SOURCE EXTRACT ::
——

Not all drones are created equal: Where should we be investing?

By Dario Valenza, Founder & CTO, Carbonix - High Performance Systems in Advanced Composites

‘Drone’ is now a prominent buzzword in the tech world. We read daily about new uses, across a steadily growing range of industries. As would-be players battle to claim their piece of the ‘early adopter’ drone pie, it’s important to understand that not all drones are created equal. 

To be more precise, ‘drone’ is a generic term, perhaps like ‘personal computer’. All drones are vehicles to position payloads in places that are difficult, dangerous, or expensive for humans to access. Payloads can be any of a range of useful sensors, including cameras, electromagnetic (beyond the visual spectrum), magnetic, acoustic, seismic, scanning devices... Payloads can also take the form of care packages, medical supplies, signalling equipment. The list is varied and growing. 

It is growing partly because of the ingenuity of specialists in different industries considering remotely piloted vehicles to do jobs in new ways. And partly because key technologies are becoming more powerful and economical, whilst also getting smaller and nimbler.

Major investments and advancements have been made in core and peripheral technology to bring drones to our front door, to make them smaller, lighter, and more suited to everyday needs. This effort has benefited enormously from advances in consumer electronics, energy storage, and precisely modulated wireless communication. 

It is worth considering that compact processors and sensors, very small digital cameras, and efficient batteries, have all drawn greatly from the ubiquity of smartphones. Think, for example, how protruding aerials have disappeared, and how your phone knows whether you are holding it in portrait or landscape orientation (via tiny solid-state sensors). The app ecosystem has also made vast resources and a reliable skill set available for software development.

Today, compact payloads can be flown around economically and reliably, largely as a result of ‘convenience technology’ - enormous economies in electronics and energy storage. 

Understanding the background ecosystem lets us see why most people think of a small multirotor when they hear the word ‘drone’. The low hanging fruit has been a machine that takes off vertically, can hover near a target, and then land at the starting point laden with valuable data. At the other extreme, people may think of large mysterious glider-like military machines that circle over combat zones gathering grainy images of suspect enemies. Now you see how the catch-all designation of ‘drone’ describes a vast gamut of machinery.

——

SUPPLIED DATA ::
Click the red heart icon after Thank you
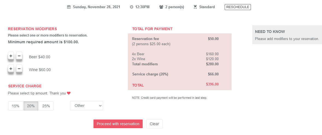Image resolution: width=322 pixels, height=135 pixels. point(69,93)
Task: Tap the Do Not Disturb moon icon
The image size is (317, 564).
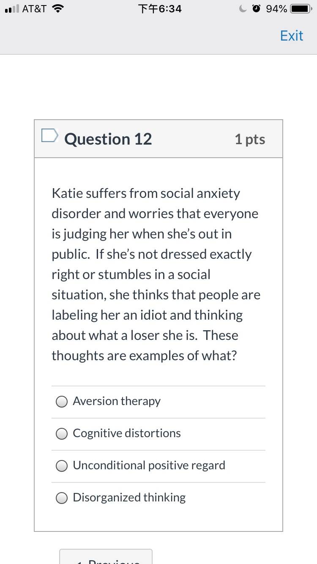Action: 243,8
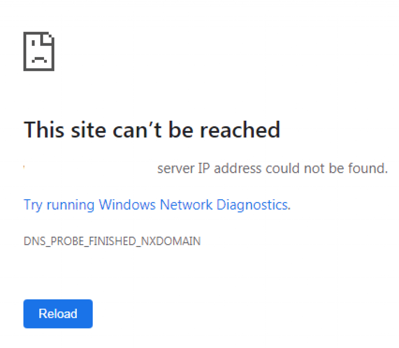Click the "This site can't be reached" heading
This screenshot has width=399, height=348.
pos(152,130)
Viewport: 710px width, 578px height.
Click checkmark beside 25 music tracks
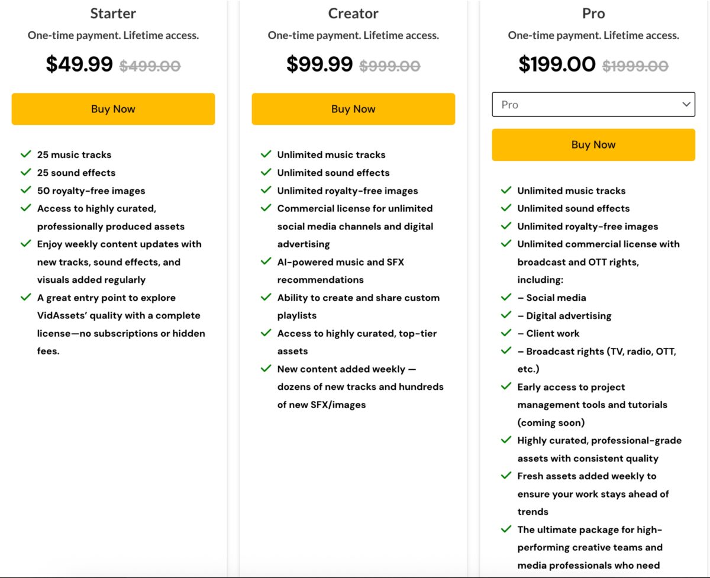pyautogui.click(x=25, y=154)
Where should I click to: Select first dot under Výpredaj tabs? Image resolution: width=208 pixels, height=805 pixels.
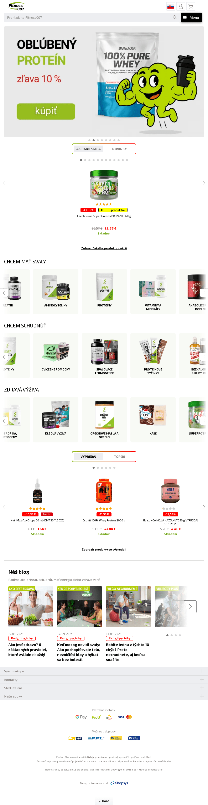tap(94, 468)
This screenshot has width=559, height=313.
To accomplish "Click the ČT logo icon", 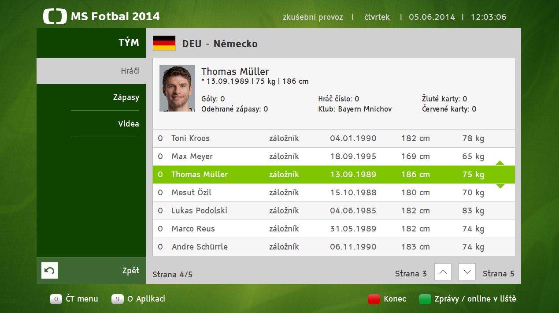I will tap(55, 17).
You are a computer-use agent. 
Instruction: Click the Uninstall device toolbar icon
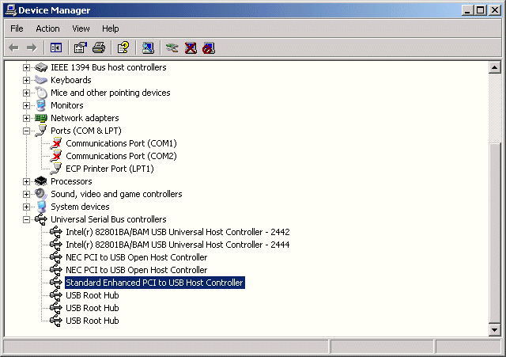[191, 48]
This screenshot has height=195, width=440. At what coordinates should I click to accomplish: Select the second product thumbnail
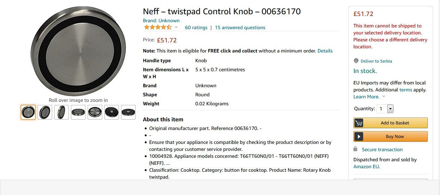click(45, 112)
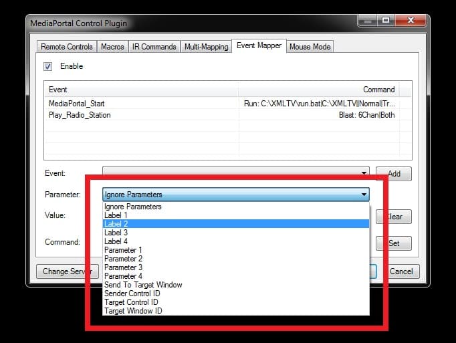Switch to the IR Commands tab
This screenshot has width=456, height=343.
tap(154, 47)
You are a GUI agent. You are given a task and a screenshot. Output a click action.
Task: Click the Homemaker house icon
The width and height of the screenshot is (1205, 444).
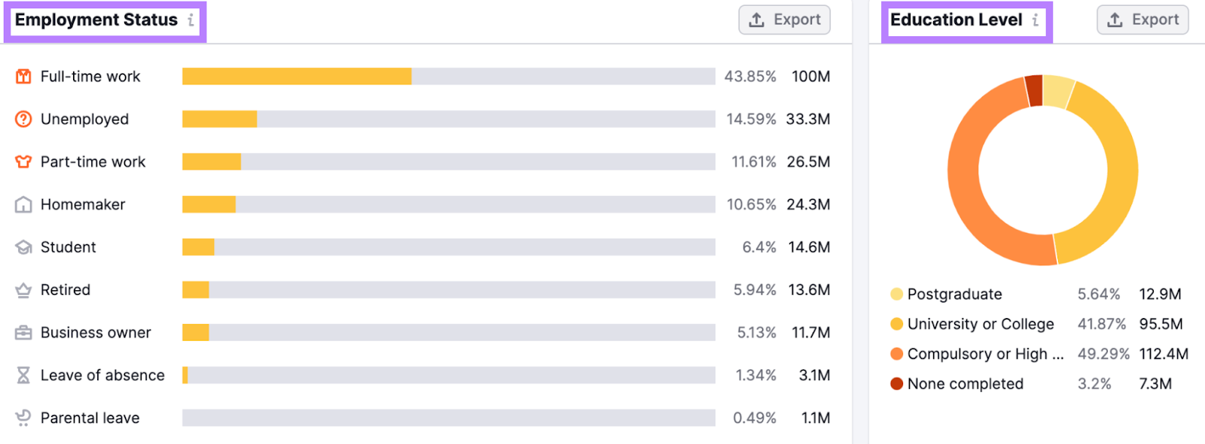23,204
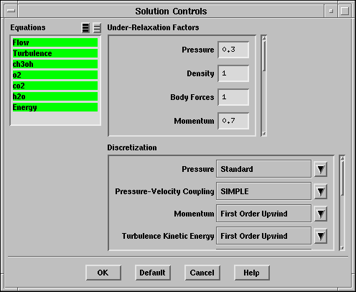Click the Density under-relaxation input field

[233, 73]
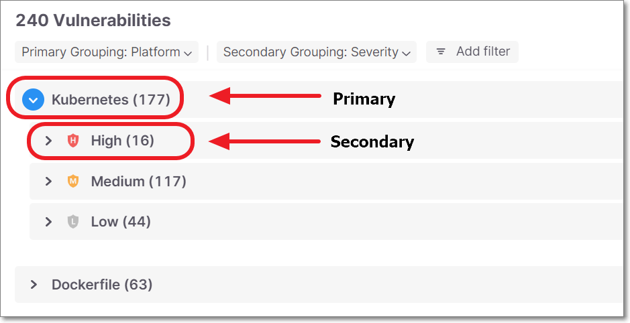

——

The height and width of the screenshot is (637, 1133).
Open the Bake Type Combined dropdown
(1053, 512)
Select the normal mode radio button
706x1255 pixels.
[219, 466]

——

EXERCISES ::
1. Print everything in the drone article from "To be more precise, ‘drone’" down to "varied and growing.", copied word for word.
2. Carry the drone article forward with the passage that comes after its final sentence.
The items have no connection to the drone article.

REPLIES ::
1.
To be more precise, ‘drone’ is a generic term, perhaps like ‘personal computer’. All drones are vehicles to position payloads in places that are difficult, dangerous, or expensive for humans to access. Payloads can be any of a range of useful sensors, including cameras, electromagnetic (beyond the visual spectrum), magnetic, acoustic, seismic, scanning devices... Payloads can also take the form of care packages, medical supplies, signalling equipment. The list is varied and growing.

2.
The space in between - commercial fixed-wing drones - is wide and ripe for development. It is where investment should and will be directed in the near future. The reason is inescapable physics: Multirotors (quadcopters, hexacopters and the like), are suited to short duration flights in relatively still air. They excel where short periods of hovering are required and frequent landings for new batteries are not a hindrance to the mission.

However, more and more applications call for long endurance – flying continuously over long distances - whether point-to point, loitering, or covering a grid for search and rescue or mapping purposes.

Fixed-wing drones expend less energy for a given mass to achieve the same range. Therefore, they can fly further and longer on the same battery, hence fixed-wing being preferred for military reconnaissance.

The limiting factor today is the efficiency of the airframe. This has two major components: Aerodynamic drag and structural weight. The two are somewhat interlinked because using stronger, lighter materials can enable thinner structural members, reducing aerodynamic drag. A proper understanding of the aerodynamic behaviour of loaded structures is necessary to know how to optimise performance. 

At Carbonix we specialise in aeroelastic structures, using advanced composite materials to create streamlined, efficient airframes, with a view to achieving unprecedented range, reliably.

Carbonix Volanti VTOL Drone

A fixed-wing drone is usually composed of a unitary streamlined structure designed to travel longer distances with specifically designed aerodynamics. This makes them suitable for missions such as aerial surveying where a large area must be covered.

Copter v Fixed Winged Drones

From the chart above it can be seen that the optimum configuration for long-range missions in the absence of a prepared runway is one that combines the advantages of both the multirotor and the fixed wing aircraft.

Industry Comparison

Advancements in fixed-wing drone technology are about creating lighter structures that can carry greater weight for extended periods of time, with a focus on reliability and the ability to withstand adverse weather conditions. Major investments are occurring in this space and will be growing rapidly. 

As airframes scale, low-tech materials stop being suitable and structural weight becomes a serious limiting factor. Carbon fibre and related advanced composites are increasingly being used to create fixed-wing drones that overcome scaling barriers.

Efficient structures also open the door to vertical take-off and landing, increasing the versatility of fixed wing airframes.

At Carbonix our heritage in competition and our leadership in aeroelastic optimisation enable us to lead the way in making efficient airframes accessible to extend range economically.

So, as we all scramble to align our inner geek with the commercial realities of determining how and where to invest money in drone technology and testing, executives must understand how drones can truly help their bottom line, and which type of drone will ultimately achieve the best result for their business.